聽網友說、聽朋友說、聽教練說、聽網紅說、聽網路說…
我是個會想去找資料了解的人,
於是我看了ACE、NSCA的小論文,
還有醫生和物理治療師的文章,
也看了很多國外健身網紅的分享,
也去問了線上正在教課的健身教練,
然後回去翻了我上私人教練培訓課程的課本,
還有買回來的各種書籍,
#不能超過腳尖 #適度超過腳尖
其實這兩種答案都有!
來自ACE 2010年的分析:
It is a myth, however, that you should “never let your knees go past your toes while doing a squat or lunge." This belief originated from a study that is more than 30 years old (1978 Duke University study that found maintaining a vertical lower leg as much as possible reduced shearing forces on the knee during a squat). The truth is that leaning forward too much is more likely what is truly causing the problem or injury. Read on for more information regarding these functional movement exercises and how to have correct form.
☛深蹲不超過腳尖神話源自1978年
☛但事實是上身過度前傾更可能造成傷害
In 2003, University of Memphis research confirmed that knee stress increased by 28% when the knees were allowed to move past the toes while performing a squat.
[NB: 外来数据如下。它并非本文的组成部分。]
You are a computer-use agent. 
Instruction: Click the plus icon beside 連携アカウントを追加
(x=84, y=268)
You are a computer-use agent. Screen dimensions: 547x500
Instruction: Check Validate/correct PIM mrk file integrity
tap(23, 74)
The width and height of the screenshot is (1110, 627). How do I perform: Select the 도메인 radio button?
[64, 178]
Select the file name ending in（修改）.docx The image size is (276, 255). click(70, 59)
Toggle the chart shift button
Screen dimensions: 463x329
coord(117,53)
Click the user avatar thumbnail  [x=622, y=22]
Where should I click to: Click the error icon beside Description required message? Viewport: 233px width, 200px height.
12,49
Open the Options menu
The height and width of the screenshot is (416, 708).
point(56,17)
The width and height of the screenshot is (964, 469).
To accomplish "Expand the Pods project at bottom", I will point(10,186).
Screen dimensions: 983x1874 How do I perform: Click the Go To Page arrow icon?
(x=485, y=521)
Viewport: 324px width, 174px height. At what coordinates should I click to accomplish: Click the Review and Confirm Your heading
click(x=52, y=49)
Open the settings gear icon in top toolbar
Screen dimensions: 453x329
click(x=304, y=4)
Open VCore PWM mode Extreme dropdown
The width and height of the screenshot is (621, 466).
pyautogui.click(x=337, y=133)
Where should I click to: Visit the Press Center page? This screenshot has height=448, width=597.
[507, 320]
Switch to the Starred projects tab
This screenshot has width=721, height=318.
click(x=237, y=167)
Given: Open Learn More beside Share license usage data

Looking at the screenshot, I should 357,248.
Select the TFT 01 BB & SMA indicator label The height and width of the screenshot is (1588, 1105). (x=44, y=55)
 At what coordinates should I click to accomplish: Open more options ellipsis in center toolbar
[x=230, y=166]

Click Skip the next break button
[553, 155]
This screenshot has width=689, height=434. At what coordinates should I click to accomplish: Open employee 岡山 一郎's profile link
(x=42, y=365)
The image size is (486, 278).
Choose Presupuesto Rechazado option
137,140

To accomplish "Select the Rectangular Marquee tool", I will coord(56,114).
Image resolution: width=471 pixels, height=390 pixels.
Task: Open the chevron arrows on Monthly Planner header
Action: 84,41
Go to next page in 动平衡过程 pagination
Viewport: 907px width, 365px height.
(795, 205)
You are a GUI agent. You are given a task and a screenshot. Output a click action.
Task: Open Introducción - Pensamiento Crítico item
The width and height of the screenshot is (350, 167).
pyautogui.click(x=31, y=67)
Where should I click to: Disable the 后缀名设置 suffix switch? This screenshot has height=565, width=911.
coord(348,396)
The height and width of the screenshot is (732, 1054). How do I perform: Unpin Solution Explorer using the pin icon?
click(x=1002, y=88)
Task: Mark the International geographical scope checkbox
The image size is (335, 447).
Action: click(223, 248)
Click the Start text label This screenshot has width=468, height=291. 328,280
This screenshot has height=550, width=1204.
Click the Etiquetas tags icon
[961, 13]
However, hip stress increased nearly 1,000% when forward movement of the knee was restricted.
☛但在2003年有另一項研究,
深蹲時若膝蓋超過腳尖,膝蓋壓力增加28%。
☛深蹲時若不讓膝蓋不超過腳,髖關節的壓力增加1000%。
看了這麼多資料,
幾經思考我認為「深蹲超不超過腳尖」,
要看執行這個動作的運動者是誰,
從年紀、體能、膝蓋和髖關節的活動度來指導,
因人制宜☛初學、銀髮、特殊族群、過度肥胖。
因地制宜☛場地受不受限制。
運動者目標☛維持身體健康或提高運動表現。
然後量身打造適合他的「深蹲訓練」😀
都會比大叫「深蹲膝蓋不要超過腳尖」來的實際。
或者你又會說最好不要練深蹲,
因為「深蹲會傷膝蓋」,
這其實又是另一個神話。
●如何正確做深蹲?
☛雙腳打開可略比肩寬。
☛腳尖微微朝外或筆直朝前。
☛膝蓋位置應對齊腳尖,站立時不鎖死保持彈性。
☛感覺臀部先向後坐,由髖屈帶動膝屈慢慢蹲下。
☛蹲下時膝蓋微微向外打開。
☛頭背腰呈一直線。
☛上半身不過度前傾。
☛蹲到最低點時大腿可與地平行或略低於平行線。
實施正確的深蹲,
才能正確練到股四頭肌和臀大肌,
而且當我們會操作正確的深蹲,
就能有效訓練到膝蓋並強化它。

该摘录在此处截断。